■ Task prompt
When the line containing "Agentes comunitários lotam" is found in the data below, copy it and each line after it through the line containing "обсудить статью (569, 1062)", exactly and with no others.

■ Records supplied
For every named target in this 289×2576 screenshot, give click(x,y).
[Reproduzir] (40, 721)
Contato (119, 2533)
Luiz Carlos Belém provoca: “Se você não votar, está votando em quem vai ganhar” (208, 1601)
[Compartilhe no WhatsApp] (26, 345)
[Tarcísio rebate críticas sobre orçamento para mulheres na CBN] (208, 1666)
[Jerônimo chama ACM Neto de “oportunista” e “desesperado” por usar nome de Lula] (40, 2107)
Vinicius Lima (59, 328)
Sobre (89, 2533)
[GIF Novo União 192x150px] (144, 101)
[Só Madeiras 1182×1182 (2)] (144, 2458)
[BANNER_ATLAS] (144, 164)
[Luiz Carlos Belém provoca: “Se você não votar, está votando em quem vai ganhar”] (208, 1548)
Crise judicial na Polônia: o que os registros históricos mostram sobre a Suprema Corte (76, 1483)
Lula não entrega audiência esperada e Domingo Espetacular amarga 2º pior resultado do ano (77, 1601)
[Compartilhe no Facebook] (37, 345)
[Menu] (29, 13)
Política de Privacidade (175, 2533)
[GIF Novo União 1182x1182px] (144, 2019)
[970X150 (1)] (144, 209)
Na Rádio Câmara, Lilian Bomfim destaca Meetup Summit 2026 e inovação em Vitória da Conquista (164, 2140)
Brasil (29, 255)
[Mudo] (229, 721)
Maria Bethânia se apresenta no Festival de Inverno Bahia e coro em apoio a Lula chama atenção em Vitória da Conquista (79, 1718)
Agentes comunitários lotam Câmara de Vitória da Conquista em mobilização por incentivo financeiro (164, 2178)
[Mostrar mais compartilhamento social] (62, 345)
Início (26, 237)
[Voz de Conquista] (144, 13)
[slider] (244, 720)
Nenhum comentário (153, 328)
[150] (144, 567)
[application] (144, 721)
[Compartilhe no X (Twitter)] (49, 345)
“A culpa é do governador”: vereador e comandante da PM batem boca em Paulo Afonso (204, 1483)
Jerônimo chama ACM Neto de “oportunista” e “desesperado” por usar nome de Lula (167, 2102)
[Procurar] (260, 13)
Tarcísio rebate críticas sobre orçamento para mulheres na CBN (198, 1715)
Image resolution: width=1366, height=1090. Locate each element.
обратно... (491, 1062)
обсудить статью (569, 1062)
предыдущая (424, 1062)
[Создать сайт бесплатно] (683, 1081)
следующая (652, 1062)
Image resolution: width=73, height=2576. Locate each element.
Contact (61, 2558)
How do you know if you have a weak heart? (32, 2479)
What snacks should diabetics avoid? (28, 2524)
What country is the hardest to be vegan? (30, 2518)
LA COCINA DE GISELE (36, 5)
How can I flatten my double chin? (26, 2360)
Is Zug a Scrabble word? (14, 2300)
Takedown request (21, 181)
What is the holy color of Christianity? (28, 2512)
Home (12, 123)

■ Solution below
Agentes comunitários lotam Câmara de Vitória da Conquista em mobilização por incentivo financeiro (164, 2178)
[Mostrar mais compartilhamento social] (62, 345)
Início (26, 237)
[Voz de Conquista] (144, 13)
[slider] (244, 720)
Nenhum comentário (153, 328)
[150] (144, 567)
[application] (144, 721)
[Compartilhe no X (Twitter)] (49, 345)
“A culpa é do governador”: vereador e comandante da PM batem boca em Paulo Afonso (204, 1483)
Jerônimo chama ACM Neto de “oportunista” e “desesperado” por usar nome de Lula (167, 2102)
[Procurar] (260, 13)
Tarcísio rebate críticas sobre orçamento para mulheres na CBN (198, 1715)
Image resolution: width=1366, height=1090. Locate each element.
обратно... (491, 1062)
обсудить статью (569, 1062)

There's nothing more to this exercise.